The city says they’ve avoided that with Navy Hill: they’ve already got a commitment from private developers to invest over $900M in the hotel, apartments, etc. And they also say the city won’t borrow a dime for the arena until the developers sign their commitments; in fact, the investors who will loan the money to the city would be crazy to invest without that commitment to develop. (Investors never do crazy things! But fine.)

The second way TIFs go wrong is when they are designated to go to a “blighted” district, but then remain in place years after the district has been gentrified. The TIF becomes a kind of slush fund for developers to continue to improve private developments that no longer need city money, or a kind of “shadow budget” for glitzy projects. 

That’s seemingly not the case here: the TIF is designated for a clear purpose, paying back the arena loan. I should note, however, that it’s unclear to me from the TIF ordinances how the TIF fund would be dissolved; this is something the city should clarify, as we don’t want a “Zombie TIF” sucking up money long after the arena loan is paid off. 

The third way TIFs go wrong is much more of a concern here: a “failed” TIF that does not generate enough revenue to pay back the improvements it supposedly paid for. Here the city and developers still have a lot of work to do. The city included a financial analysis in the package it handed over to City Council, but where the revenue projections come from is unclear. The worry is that this analysis is based on earlier (flawed) projections.

If the projections fall short, the city claims, it’s only the bond investors who would lose out.

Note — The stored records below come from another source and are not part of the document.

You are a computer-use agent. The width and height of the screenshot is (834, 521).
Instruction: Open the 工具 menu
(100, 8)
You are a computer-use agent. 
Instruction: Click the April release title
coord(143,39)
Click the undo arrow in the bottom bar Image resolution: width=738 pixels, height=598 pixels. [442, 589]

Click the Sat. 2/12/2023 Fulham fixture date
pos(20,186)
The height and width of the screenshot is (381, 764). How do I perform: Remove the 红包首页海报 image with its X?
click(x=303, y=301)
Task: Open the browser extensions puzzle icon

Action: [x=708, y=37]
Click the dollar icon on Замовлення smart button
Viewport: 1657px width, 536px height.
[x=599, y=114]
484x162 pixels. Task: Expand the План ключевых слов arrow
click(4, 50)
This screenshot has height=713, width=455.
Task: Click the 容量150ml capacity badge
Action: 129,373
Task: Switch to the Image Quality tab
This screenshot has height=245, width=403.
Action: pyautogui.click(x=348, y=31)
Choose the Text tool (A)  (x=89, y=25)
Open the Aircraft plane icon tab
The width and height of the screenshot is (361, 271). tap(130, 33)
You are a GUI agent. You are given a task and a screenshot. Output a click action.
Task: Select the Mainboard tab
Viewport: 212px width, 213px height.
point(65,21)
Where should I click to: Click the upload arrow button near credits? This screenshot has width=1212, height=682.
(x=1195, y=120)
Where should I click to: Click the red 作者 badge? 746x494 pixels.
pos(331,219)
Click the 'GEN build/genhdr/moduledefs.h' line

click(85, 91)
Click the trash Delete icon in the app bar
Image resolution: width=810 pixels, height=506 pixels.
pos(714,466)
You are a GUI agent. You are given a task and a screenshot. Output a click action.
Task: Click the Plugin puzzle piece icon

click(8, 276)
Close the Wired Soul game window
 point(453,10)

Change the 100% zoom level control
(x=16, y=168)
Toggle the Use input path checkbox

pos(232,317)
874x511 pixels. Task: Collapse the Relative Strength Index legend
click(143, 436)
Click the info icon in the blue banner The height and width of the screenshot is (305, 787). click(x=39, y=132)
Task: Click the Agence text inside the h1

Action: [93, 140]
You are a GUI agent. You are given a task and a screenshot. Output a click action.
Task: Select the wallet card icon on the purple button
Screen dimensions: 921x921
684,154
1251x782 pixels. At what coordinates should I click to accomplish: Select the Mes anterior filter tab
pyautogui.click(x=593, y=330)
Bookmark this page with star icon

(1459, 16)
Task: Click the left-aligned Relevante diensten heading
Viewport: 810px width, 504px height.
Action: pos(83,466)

And the city is right in claiming that a default on the arena loan shouldn’t have any effect on the city’s bond rating or ability to borrow elsewhere, despite my worries

What I am still worried about is that the city’s Economic Development Authority (the government body that actually pays back the loans) could put pressure on the city to make up any shortfall, although the city staffers I’ve spoken to are skeptical. It’s true that based on the language of the ordinances, the city is under no obligation to come up with more money. This is different from the 6th Street marketplace, for example, an earlier downtown project that failed and that DID carry an obligation.

The final way a TIF could go wrong is probably the most difficult way to estimate: “opportunity costs,” the economic term for the loss you take from not being able to do something else.

The first set of opportunity costs for the city here could be financial. Because the TIF district here is so large, the project grabs some revenues that would be there anyway to pay for the arena. The city says that the payoff in terms of economic development will be tremendous, and well worth the cost. But if you’re skeptical, you see the project as diverting city funds that should be used for more important purposes like schools.

The other opportunity costs comes from the development pipeline this project generates – the “but for” argument that is often used to justify TIF districts. The city’s argument is that all the private development they’ve lined up would not happen BUT FOR the arena. But what if that’s not true – what if the city could issue smaller RFPs for apartments on city blocks? If the city’s tourism people think a new convention center hotel is justified, why wouldn’t a private developer want to build it without the arena? Won’t VCU be expanding their dorms and research space anyway?

The bottom line here is that any questions about the worthiness of the deal have much less to do with the TIF mechanism, and much more to do with the bigger underlying assumptions the city is making about revenue and development. The newly appointed City Council commission would do well to focus in on these questions as they investigate the deal.